+++ RECORDS TO USE

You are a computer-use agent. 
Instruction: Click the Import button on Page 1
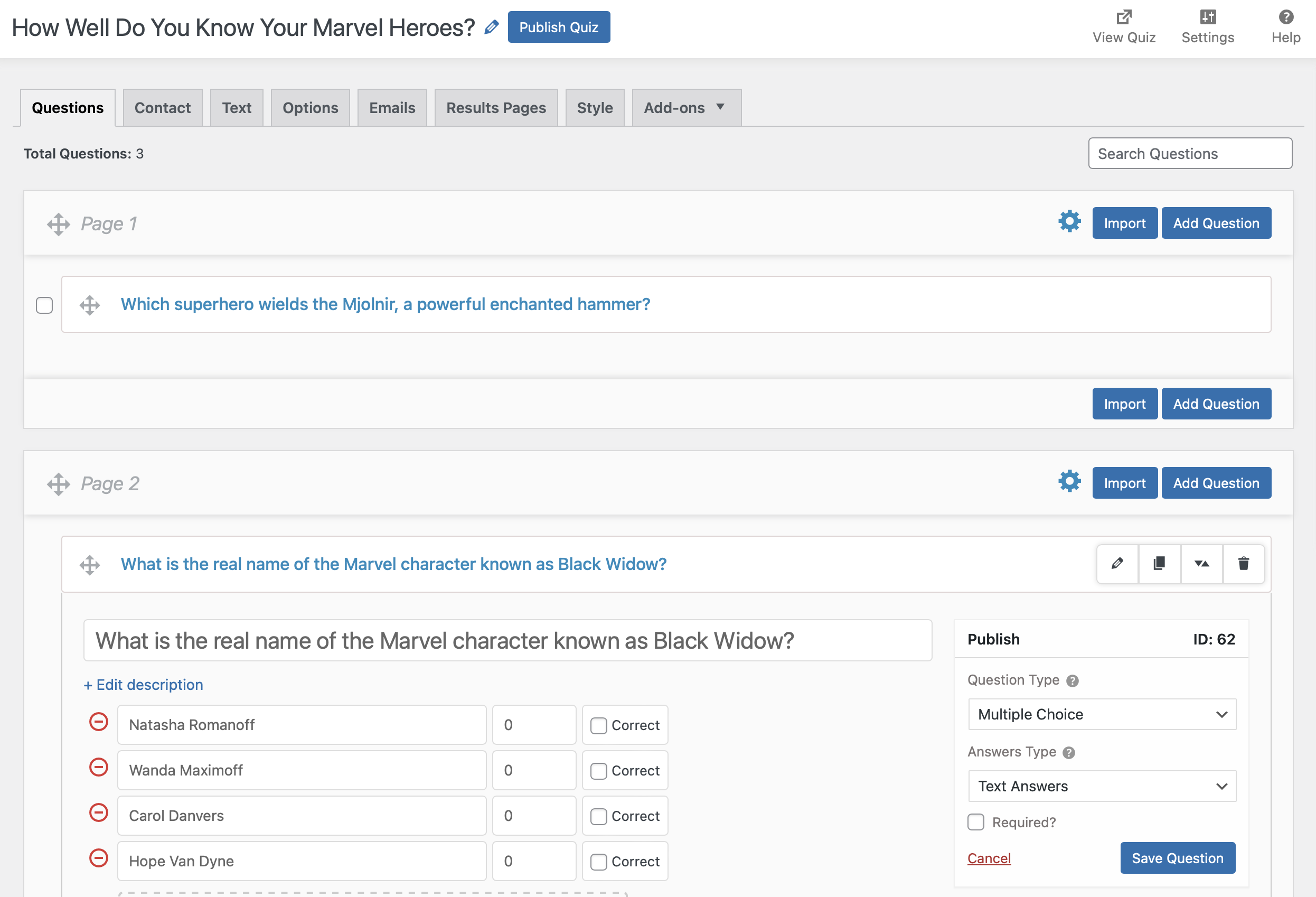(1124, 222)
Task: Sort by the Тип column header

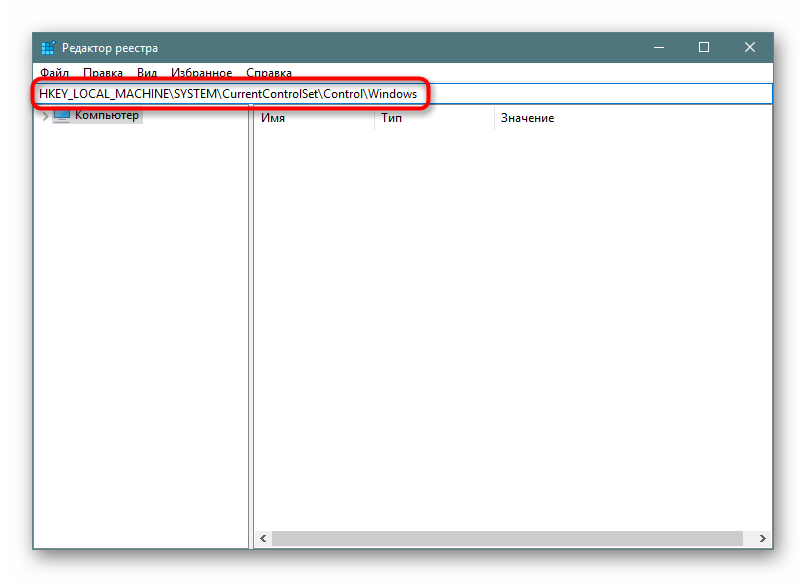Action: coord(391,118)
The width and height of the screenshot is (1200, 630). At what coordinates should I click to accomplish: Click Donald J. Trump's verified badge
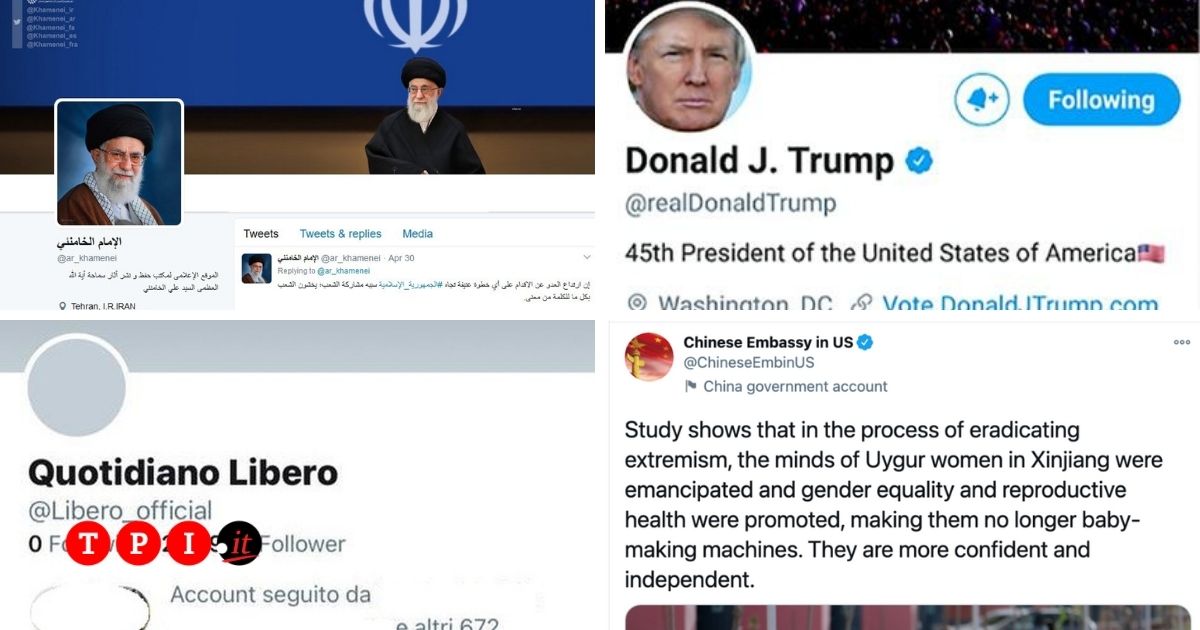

++++++

_WHAT YOU ARE ASKED TO DO_:
Go through the entries above and write them out again exactly, images left behind.

_PROBLEM SOLUTION_:
You are a computer-use agent. 
Instruction: Click the Import button on Page 1
(1124, 222)
Task: Sort by the Тип column header

Action: coord(391,118)
The width and height of the screenshot is (1200, 630). At what coordinates should I click to accomplish: Click Donald J. Trump's verified badge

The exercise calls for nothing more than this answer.